Problem details
Each line between the one holding "Expand Bursting Onto The Scene chevron" and the end of the material below, both included, is to be transcribed word for word, with pictures left out.

Data
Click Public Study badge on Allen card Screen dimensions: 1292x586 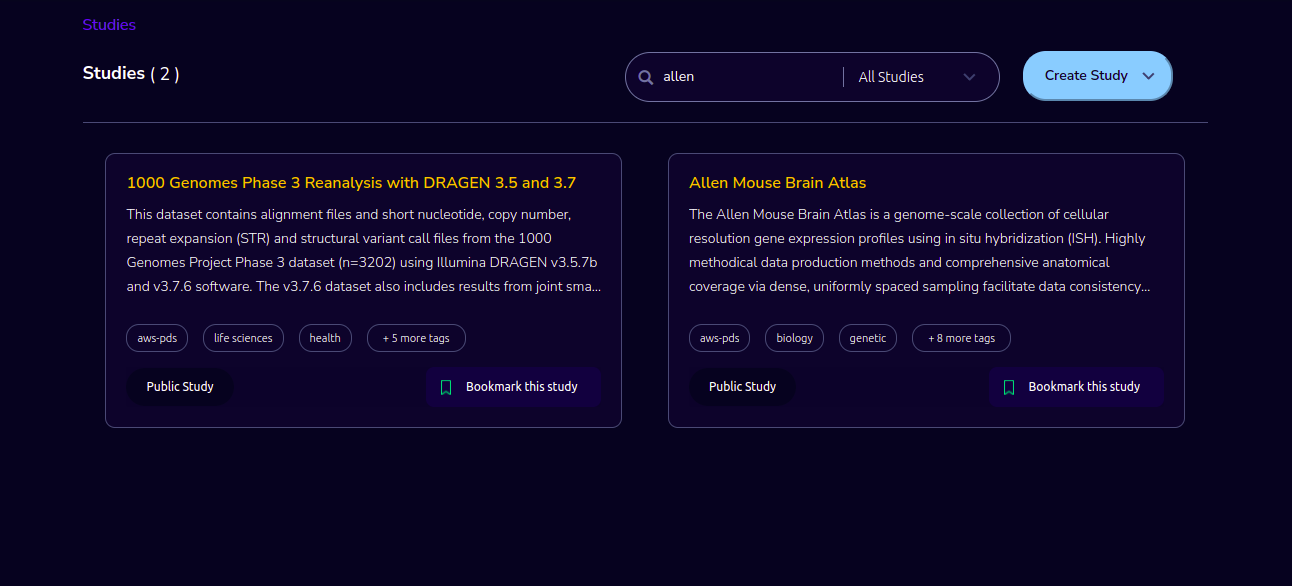pos(742,387)
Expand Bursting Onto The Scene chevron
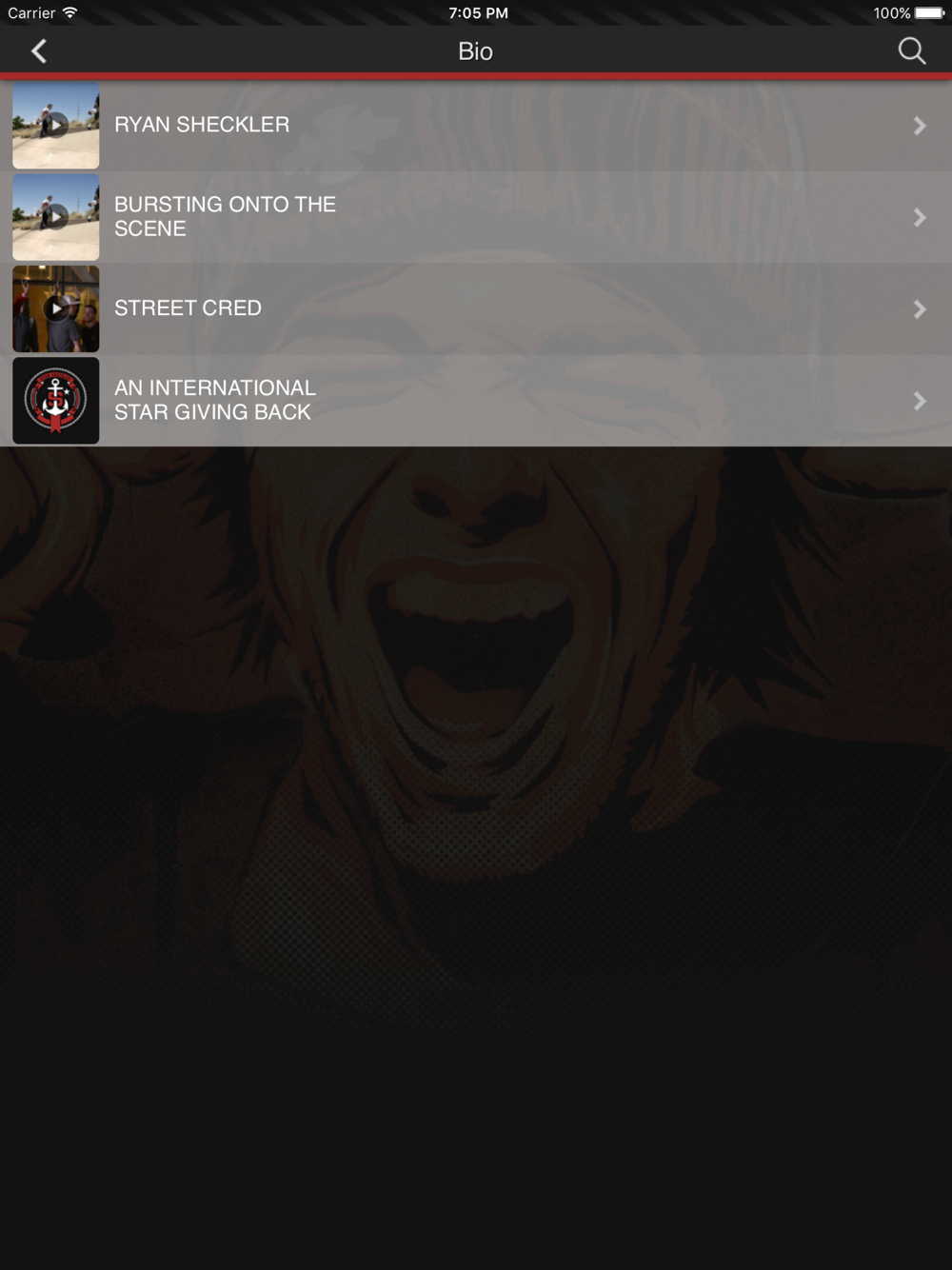The image size is (952, 1270). point(920,217)
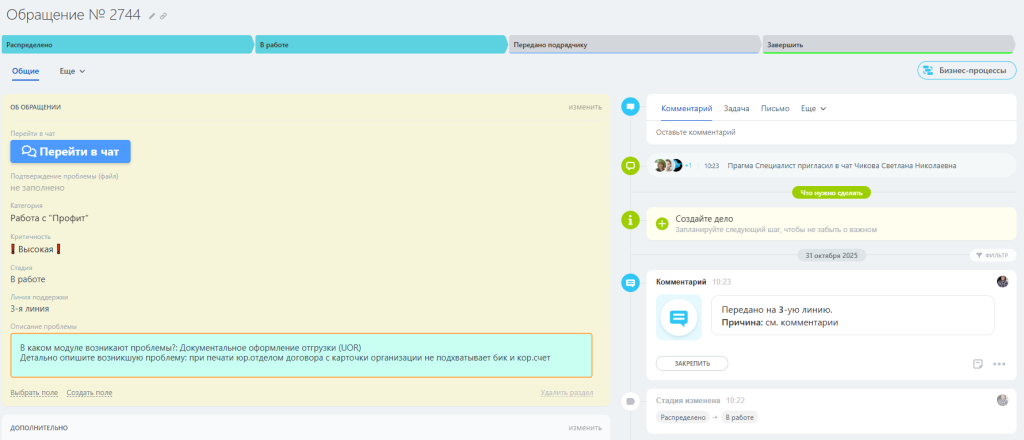The image size is (1024, 440).
Task: Expand the Еще dropdown next to Общие
Action: 72,71
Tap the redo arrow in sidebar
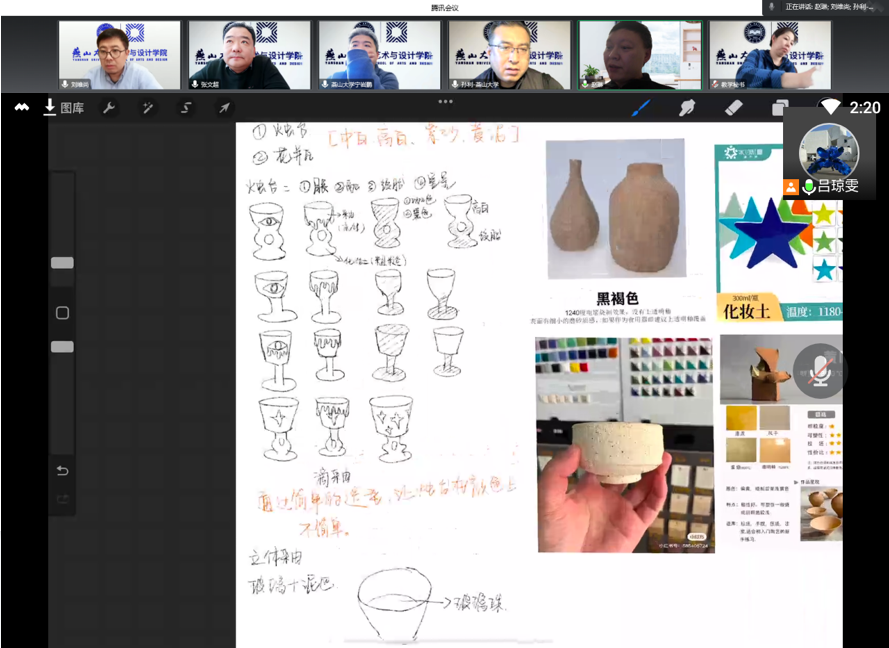The image size is (889, 648). pos(62,498)
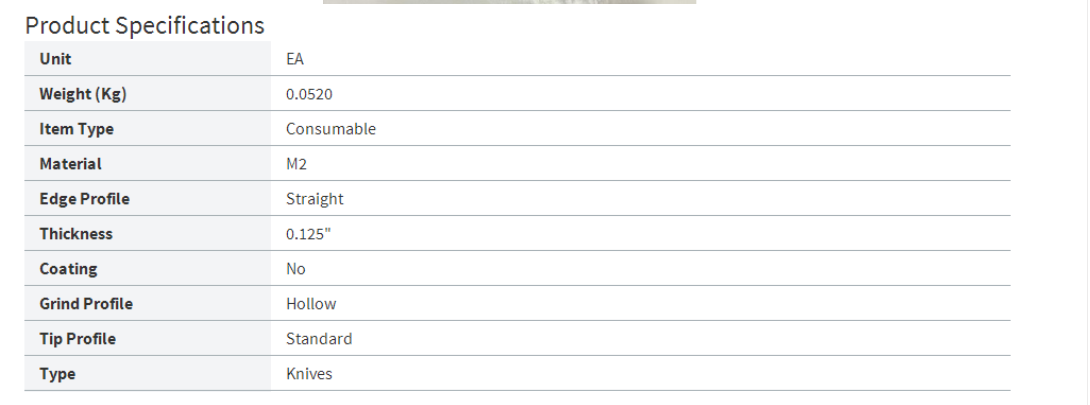This screenshot has width=1090, height=405.
Task: Click the Edge Profile label
Action: [84, 199]
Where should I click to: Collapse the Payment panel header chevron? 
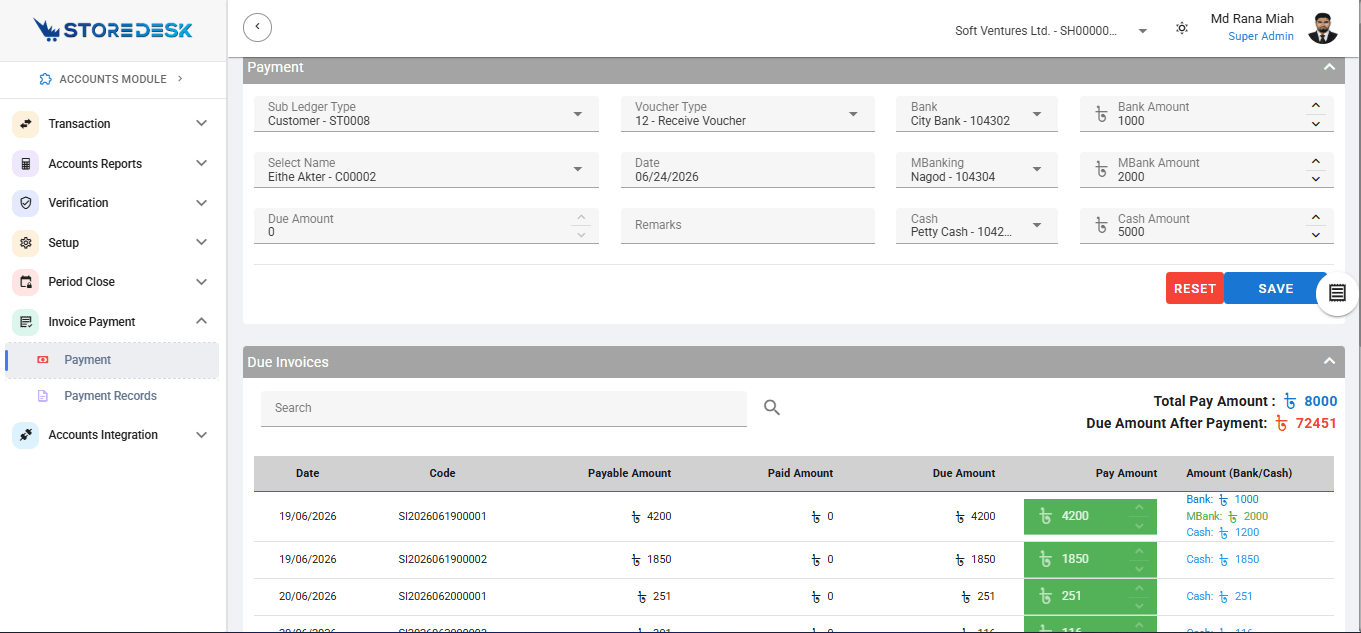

Written answer
Expand Bursting Onto The Scene chevron
The image size is (952, 1270). point(920,217)
The image size is (1024, 440).
Task: Expand the Еще dropdown next to Общие
Action: 72,71
Tap the redo arrow in sidebar
The image size is (889, 648). pos(62,498)
This screenshot has width=1090, height=405.
Task: Click the Edge Profile label
Action: [84, 199]
Where should I click to: Collapse the Payment panel header chevron? 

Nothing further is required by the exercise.